(Problem details): Copy out everything from the line containing "Task: Click the share icon next to watchlist" down to the end of the records, keeping each line the same.

(Supplied records):
------------------------------------------------
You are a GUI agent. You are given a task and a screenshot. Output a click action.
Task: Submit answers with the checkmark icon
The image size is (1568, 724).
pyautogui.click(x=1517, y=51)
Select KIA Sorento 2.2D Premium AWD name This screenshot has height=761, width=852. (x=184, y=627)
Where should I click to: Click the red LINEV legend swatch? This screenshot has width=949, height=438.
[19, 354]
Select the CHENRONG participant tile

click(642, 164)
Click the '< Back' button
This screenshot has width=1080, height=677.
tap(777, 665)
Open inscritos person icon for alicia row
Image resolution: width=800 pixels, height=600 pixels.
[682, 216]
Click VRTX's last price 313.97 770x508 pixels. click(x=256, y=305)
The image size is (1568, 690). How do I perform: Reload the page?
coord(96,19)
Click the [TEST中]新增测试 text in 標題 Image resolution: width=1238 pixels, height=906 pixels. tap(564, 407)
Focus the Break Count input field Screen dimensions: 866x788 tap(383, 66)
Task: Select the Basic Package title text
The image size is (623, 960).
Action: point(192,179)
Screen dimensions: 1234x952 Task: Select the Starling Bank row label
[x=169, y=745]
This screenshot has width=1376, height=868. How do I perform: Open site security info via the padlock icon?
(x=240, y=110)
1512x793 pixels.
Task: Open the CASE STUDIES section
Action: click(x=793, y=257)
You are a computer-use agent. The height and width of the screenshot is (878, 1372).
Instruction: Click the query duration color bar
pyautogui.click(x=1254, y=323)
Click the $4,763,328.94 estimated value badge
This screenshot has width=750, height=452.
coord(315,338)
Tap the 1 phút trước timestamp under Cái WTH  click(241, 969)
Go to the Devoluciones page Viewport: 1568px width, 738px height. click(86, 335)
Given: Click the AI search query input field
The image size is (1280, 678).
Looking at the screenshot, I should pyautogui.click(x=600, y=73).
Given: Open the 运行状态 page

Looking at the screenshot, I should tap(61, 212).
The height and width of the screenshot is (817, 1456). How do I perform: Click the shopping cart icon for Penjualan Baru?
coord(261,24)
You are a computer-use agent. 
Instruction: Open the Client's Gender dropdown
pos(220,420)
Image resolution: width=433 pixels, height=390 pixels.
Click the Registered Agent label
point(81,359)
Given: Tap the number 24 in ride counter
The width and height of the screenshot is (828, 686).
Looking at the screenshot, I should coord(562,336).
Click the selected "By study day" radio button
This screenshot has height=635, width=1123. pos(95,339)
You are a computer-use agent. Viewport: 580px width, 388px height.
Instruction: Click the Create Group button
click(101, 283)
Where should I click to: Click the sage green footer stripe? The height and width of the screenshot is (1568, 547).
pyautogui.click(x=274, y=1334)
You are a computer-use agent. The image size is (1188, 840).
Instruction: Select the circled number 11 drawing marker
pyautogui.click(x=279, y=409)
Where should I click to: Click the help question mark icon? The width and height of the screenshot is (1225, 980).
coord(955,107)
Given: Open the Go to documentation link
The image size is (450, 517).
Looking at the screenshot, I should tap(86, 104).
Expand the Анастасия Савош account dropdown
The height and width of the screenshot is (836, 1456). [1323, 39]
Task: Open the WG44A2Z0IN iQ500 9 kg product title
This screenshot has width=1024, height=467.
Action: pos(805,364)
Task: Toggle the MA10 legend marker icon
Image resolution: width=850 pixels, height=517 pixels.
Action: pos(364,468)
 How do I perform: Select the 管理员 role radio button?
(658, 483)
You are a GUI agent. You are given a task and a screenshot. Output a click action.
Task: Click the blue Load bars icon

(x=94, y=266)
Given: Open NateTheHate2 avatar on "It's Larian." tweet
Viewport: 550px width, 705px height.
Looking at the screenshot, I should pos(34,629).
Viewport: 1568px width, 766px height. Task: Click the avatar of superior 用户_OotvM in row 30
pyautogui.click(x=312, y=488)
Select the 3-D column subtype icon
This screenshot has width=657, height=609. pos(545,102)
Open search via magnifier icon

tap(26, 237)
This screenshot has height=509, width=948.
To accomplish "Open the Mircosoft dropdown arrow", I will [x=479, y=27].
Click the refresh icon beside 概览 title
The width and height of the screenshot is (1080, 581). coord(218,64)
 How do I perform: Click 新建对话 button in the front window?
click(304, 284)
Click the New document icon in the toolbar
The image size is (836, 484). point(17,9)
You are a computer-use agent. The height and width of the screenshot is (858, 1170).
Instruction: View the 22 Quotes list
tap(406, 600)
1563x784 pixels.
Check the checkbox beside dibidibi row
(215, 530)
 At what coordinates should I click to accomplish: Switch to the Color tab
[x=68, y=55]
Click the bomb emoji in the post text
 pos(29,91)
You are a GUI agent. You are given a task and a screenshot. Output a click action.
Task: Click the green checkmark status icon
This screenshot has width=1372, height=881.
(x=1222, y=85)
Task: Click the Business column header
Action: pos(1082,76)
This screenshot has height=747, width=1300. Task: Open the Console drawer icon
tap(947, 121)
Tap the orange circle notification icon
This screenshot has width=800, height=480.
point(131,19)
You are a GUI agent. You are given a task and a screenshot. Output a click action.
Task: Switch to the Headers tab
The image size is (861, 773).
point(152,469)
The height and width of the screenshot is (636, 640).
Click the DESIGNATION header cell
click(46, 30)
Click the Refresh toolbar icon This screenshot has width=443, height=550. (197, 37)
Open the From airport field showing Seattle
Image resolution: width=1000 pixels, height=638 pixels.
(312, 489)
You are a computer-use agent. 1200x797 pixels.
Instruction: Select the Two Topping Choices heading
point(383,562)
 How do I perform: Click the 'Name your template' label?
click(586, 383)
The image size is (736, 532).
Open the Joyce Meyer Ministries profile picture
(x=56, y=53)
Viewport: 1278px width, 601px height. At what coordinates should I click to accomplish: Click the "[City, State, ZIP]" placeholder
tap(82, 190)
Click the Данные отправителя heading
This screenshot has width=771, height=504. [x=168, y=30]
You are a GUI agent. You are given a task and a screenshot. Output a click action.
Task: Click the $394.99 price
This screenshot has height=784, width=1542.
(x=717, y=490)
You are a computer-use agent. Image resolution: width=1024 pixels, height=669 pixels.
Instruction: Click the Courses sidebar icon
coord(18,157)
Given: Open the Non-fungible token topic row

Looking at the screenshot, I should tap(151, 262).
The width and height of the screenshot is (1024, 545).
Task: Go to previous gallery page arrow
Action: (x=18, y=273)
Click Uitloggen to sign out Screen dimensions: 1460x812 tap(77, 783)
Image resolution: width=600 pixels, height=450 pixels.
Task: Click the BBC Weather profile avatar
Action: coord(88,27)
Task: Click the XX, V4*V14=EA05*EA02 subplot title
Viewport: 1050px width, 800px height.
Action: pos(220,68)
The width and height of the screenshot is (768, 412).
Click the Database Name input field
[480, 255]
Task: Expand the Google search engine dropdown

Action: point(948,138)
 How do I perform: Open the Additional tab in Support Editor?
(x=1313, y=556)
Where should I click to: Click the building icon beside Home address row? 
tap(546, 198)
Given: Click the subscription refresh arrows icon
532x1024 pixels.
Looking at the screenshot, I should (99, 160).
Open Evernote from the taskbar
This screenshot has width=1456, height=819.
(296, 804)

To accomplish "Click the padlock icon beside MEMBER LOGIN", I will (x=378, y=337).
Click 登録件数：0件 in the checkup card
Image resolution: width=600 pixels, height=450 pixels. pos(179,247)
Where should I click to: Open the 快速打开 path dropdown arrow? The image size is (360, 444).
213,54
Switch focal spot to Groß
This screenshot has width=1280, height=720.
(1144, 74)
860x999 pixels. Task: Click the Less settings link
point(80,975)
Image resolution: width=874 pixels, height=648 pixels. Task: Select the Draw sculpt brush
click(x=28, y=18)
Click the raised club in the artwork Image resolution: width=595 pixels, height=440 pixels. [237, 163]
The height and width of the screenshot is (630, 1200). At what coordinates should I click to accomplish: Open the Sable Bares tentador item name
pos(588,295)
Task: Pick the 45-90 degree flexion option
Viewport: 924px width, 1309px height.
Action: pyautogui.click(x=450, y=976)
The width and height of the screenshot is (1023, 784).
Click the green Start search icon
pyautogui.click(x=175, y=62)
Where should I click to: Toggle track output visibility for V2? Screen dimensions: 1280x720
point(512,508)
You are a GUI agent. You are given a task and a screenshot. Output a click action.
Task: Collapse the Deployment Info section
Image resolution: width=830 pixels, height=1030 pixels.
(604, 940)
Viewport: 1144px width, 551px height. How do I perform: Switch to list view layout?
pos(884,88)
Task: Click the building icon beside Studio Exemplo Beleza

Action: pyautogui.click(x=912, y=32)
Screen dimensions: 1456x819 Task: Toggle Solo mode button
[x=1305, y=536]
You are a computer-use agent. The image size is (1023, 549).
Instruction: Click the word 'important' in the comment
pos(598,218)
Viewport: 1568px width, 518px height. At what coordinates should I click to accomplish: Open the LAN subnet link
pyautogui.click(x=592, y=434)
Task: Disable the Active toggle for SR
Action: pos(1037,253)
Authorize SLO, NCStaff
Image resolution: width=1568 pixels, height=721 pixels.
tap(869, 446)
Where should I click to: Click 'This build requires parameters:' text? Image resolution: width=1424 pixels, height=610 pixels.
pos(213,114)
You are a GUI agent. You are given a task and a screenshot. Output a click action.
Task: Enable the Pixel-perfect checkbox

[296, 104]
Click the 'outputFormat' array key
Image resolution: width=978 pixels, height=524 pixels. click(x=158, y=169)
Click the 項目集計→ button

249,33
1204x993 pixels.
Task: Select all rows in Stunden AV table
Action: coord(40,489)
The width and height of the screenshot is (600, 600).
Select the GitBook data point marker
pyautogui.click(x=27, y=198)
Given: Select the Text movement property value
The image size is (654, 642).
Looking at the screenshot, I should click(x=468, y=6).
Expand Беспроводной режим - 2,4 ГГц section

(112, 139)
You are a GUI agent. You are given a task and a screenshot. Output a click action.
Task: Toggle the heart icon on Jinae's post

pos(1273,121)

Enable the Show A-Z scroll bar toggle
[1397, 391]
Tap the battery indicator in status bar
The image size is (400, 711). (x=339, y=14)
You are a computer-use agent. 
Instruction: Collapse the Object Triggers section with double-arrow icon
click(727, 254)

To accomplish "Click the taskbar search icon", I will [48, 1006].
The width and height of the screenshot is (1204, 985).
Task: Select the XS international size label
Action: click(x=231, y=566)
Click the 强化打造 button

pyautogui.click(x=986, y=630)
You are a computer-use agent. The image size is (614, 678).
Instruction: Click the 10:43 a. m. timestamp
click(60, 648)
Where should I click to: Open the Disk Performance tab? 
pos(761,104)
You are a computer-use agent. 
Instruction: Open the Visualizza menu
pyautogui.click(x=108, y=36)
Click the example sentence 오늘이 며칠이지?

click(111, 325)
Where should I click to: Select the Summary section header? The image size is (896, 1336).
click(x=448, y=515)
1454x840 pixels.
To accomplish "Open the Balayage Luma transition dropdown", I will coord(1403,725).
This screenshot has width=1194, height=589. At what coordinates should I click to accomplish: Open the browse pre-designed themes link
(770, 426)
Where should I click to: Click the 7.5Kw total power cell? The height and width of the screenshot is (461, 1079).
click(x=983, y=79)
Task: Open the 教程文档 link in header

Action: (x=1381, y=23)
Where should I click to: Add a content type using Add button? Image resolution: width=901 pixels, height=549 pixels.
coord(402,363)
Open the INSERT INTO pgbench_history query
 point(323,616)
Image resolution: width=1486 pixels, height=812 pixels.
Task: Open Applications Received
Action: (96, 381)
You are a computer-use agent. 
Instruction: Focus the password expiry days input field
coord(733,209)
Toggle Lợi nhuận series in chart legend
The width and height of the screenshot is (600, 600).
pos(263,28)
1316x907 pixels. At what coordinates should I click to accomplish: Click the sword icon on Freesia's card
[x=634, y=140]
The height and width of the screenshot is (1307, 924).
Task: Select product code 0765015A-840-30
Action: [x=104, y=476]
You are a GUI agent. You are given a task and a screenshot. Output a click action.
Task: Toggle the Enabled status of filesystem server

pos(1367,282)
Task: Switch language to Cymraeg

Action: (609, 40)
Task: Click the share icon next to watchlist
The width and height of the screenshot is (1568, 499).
------------------------------------------------
(Exercise output):
Task: Click the share icon next to watchlist
The width and height of the screenshot is (1568, 499).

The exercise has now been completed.